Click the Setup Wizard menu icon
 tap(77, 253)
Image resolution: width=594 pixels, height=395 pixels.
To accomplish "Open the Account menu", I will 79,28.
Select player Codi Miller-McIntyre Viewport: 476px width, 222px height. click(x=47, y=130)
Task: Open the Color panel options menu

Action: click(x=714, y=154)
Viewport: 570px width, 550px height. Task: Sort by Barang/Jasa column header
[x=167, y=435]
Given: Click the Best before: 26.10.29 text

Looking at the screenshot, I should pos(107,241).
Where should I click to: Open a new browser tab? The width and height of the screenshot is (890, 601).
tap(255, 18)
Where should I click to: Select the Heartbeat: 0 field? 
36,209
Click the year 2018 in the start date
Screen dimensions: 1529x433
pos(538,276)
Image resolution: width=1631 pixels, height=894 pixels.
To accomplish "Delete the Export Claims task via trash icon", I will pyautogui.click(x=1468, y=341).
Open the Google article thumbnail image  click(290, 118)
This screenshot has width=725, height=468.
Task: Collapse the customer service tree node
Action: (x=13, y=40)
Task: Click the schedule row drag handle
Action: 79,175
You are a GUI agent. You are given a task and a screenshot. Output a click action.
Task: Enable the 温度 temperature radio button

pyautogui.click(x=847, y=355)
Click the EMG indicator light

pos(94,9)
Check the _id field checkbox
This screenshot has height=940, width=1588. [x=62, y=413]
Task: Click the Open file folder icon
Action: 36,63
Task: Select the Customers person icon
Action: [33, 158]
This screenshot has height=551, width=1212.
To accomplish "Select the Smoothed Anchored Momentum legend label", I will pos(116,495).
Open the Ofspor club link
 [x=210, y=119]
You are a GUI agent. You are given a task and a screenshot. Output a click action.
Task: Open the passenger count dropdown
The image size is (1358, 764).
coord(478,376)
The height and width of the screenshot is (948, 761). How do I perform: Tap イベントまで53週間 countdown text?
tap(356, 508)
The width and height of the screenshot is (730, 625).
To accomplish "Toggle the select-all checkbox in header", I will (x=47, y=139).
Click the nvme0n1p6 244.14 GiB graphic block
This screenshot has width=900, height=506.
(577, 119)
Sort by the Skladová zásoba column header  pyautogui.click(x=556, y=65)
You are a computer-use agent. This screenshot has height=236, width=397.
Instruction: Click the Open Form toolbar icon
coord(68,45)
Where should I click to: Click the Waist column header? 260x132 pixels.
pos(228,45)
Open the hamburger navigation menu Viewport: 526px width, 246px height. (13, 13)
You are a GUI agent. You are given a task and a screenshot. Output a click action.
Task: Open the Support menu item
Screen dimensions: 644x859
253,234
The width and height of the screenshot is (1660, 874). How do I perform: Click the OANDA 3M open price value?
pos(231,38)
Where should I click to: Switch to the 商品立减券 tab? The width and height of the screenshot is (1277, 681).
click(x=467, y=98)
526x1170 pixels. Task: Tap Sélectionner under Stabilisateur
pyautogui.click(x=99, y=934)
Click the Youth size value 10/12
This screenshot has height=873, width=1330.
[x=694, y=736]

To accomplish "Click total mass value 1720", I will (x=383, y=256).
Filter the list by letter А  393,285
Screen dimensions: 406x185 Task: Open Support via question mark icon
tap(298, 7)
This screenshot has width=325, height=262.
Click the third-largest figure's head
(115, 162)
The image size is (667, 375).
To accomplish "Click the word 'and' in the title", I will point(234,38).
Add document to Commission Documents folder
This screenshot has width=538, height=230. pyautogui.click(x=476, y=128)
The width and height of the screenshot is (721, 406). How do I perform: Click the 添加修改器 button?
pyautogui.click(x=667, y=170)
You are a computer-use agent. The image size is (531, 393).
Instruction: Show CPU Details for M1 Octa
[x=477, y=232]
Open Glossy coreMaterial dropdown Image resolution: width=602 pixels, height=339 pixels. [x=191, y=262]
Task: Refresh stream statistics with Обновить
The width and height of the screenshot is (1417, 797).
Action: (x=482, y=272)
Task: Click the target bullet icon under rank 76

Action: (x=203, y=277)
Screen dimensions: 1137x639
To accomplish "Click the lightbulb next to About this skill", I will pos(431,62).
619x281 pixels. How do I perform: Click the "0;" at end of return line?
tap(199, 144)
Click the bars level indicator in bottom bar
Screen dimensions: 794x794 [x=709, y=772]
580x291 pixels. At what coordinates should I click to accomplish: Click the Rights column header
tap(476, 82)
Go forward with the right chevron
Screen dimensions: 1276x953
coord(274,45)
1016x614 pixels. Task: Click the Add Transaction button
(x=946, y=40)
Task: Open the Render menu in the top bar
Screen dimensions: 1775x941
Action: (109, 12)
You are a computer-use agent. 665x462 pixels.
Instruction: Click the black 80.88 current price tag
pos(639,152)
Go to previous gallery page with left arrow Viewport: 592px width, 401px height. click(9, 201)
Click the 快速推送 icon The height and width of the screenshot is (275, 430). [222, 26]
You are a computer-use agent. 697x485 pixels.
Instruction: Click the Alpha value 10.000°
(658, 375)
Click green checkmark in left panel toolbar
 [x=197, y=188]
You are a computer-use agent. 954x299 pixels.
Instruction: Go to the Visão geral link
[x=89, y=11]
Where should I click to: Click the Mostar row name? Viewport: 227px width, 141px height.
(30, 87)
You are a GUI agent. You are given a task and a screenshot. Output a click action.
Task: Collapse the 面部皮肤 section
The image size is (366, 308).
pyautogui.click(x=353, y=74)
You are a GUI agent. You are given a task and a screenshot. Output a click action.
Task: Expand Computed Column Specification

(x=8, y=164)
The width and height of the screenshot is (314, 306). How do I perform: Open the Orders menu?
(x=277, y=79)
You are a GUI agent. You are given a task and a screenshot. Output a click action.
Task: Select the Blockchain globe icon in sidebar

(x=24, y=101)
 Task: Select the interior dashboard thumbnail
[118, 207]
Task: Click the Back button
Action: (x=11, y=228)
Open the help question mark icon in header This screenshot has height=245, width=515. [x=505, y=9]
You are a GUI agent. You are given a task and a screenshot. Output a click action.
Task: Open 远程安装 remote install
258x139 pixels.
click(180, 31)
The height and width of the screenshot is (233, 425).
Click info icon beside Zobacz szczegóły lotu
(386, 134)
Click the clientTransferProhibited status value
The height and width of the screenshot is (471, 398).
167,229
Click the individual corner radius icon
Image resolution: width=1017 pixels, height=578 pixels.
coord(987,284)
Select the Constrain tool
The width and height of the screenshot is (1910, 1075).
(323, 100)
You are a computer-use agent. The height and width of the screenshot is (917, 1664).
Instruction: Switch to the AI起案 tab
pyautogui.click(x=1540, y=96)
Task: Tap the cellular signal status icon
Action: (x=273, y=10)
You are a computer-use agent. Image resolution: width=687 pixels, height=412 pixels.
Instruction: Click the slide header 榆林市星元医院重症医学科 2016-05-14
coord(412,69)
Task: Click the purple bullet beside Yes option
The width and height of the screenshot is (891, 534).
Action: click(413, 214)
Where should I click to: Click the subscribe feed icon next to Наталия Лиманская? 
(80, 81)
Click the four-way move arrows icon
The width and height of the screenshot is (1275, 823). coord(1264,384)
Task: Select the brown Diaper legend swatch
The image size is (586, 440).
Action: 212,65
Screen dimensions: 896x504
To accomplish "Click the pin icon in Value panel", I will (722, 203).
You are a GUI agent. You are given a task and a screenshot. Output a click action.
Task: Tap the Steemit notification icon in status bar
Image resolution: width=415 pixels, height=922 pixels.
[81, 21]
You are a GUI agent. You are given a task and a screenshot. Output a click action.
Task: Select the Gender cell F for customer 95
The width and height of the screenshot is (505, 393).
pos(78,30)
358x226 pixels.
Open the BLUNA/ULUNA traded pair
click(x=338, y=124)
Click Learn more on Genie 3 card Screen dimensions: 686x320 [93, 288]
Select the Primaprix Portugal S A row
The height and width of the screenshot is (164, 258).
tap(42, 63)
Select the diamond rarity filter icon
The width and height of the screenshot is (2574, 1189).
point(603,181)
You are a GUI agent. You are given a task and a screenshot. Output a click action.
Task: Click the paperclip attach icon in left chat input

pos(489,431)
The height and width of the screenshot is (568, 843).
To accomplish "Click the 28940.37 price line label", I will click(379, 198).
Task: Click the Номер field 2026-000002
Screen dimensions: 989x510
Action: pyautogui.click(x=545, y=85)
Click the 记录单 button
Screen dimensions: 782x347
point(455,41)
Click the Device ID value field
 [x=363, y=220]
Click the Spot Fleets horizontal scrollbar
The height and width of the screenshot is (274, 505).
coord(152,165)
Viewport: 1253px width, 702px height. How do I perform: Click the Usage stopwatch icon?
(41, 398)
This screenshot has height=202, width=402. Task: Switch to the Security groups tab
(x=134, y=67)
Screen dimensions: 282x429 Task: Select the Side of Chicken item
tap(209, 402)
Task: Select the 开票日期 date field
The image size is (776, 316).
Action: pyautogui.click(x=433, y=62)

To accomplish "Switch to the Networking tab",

## Your task
Copy the data from the line with "You are a computer-use agent. 665x462 pixels." up to and including the line with "[x=89, y=11]", replacing "computer-use agent" with "GUI agent" and leaving everything else unchanged.

## The solution
You are a GUI agent. 665x462 pixels.
Instruction: Click the black 80.88 current price tag
pos(639,152)
Go to previous gallery page with left arrow Viewport: 592px width, 401px height. click(9, 201)
Click the 快速推送 icon The height and width of the screenshot is (275, 430). [222, 26]
You are a GUI agent. 697x485 pixels.
Instruction: Click the Alpha value 10.000°
(658, 375)
Click green checkmark in left panel toolbar
 [x=197, y=188]
You are a GUI agent. 954x299 pixels.
Instruction: Go to the Visão geral link
[x=89, y=11]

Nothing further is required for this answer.